NovelTM member Ted Underwood, and future members Hoyt Long and Richard Jean So recently published a compelling response to Thomas Piketty in Slate on money in the history of the novel. Drawing in part from HathiTrust Digital Library, the authors counted references to amounts of money in 7,700 English-language works of fiction between 1750 and 1950 and found exactly the reverse of Piketty’s story about the disappearance of money.
Six-hundred-page books about economics translated from French don’t usually become best-sellers. Part of the reason Thomas Piketty’s Capital in the Twenty-First Century has been so widely read is that it refuses to be just a book about economics. It traces the history of economic inequality with graphs of wealth and income, arguing that the past several decades have seen soaring disparity between the 1 percent and the rest of us. But it also shows how inequality shaped individual lives with stories drawn from novels. When Piketty spoke to President Barack Obama’s Council of Economic Advisers in April, even they responded to the literary aspect of his work, quibbling over his interpretation of Balzac.

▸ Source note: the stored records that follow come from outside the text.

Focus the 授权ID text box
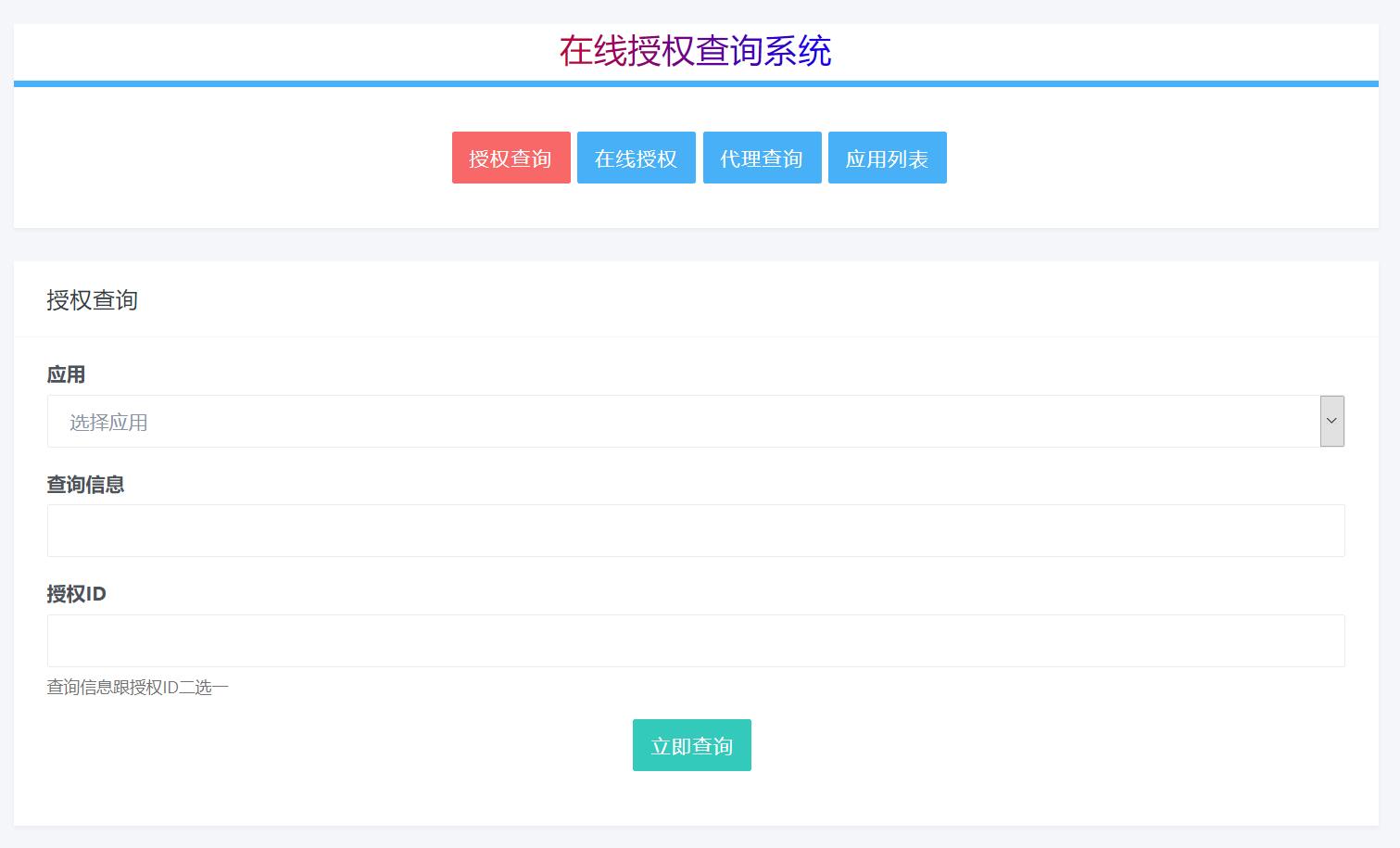1400x848 pixels. click(x=695, y=640)
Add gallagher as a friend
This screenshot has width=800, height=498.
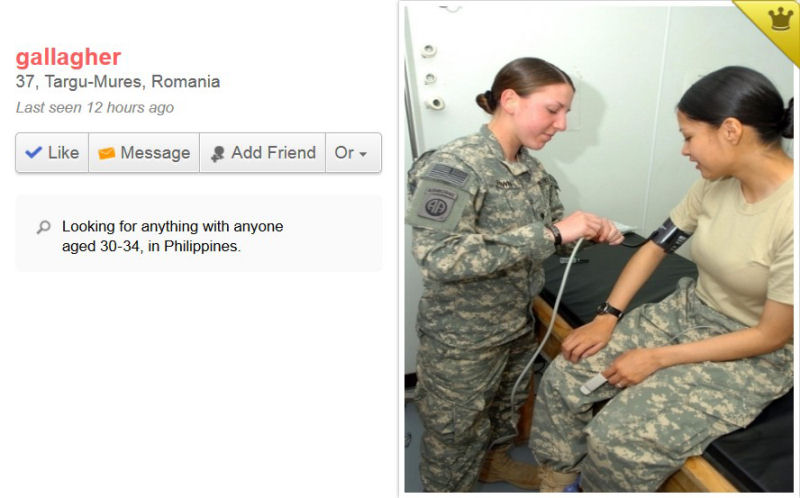262,153
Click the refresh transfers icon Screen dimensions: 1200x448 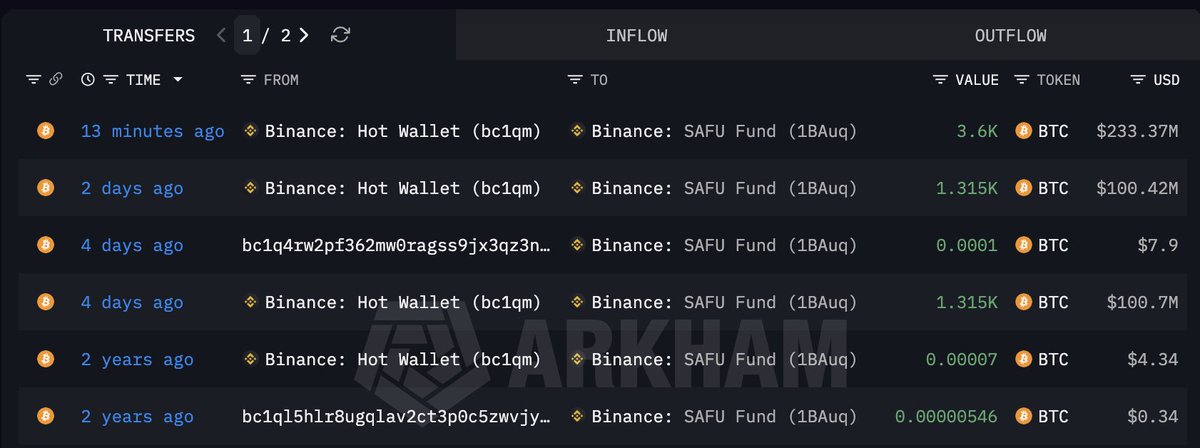tap(340, 36)
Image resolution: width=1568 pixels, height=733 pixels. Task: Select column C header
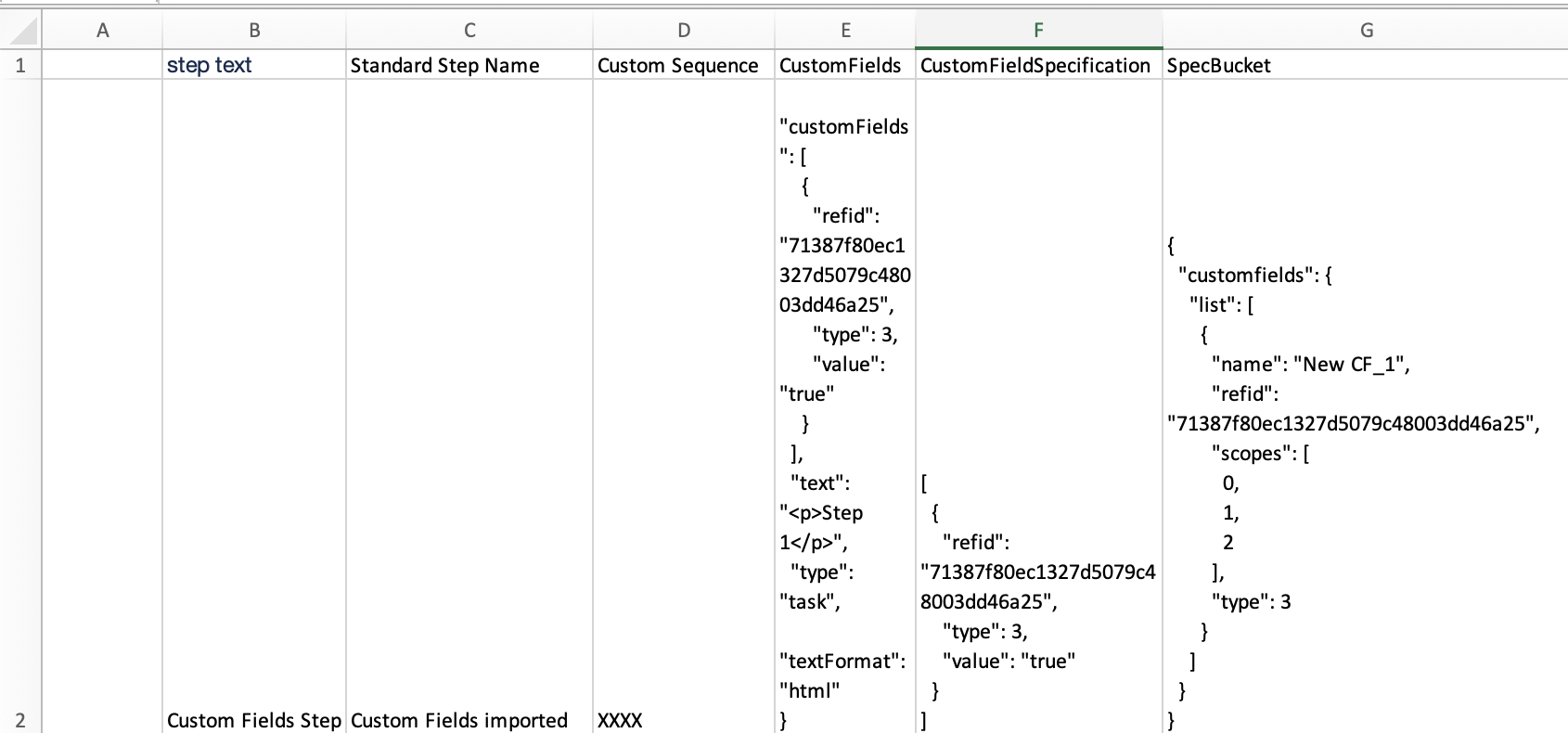point(469,31)
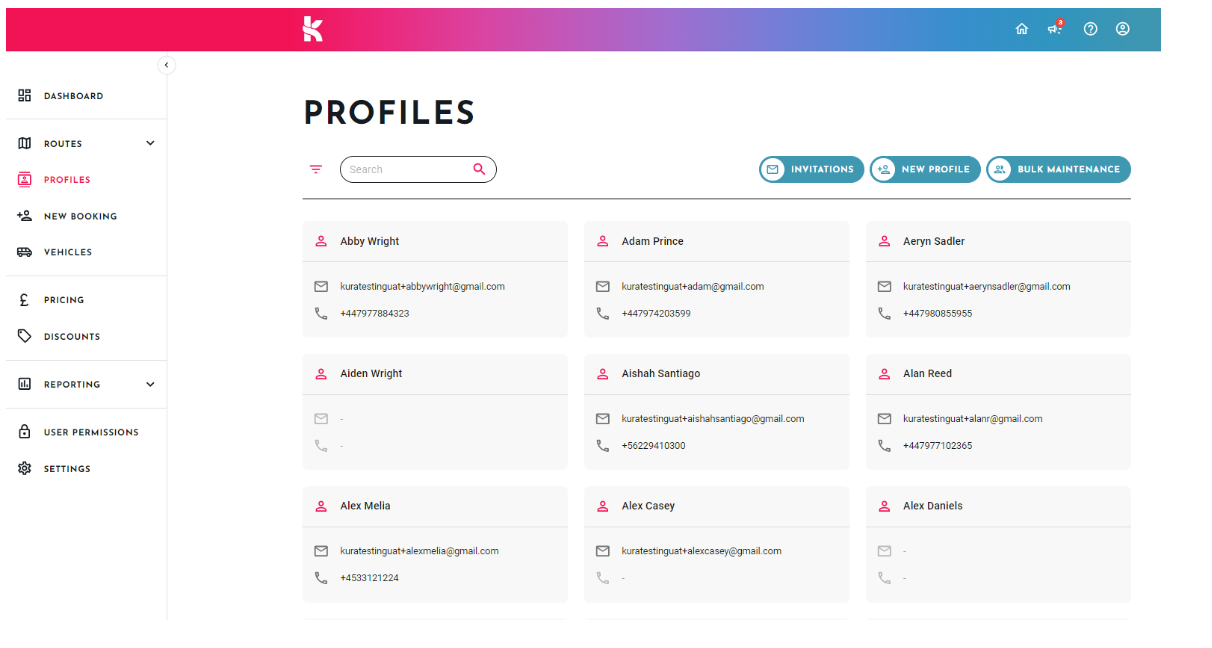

As literary historians, we’re thrilled to see economists arguing over details in a novel. But Piketty’s claims about fiction and inequality are important enough to probe in more depth, which is why we decided to test some of them on a scale only recently made possible by computers. Piketty’s account of literary history turns out to be wrong—but wrong in a way that casts a surprising new light on the way novels do respond to the changing economic fortunes of people in the real world.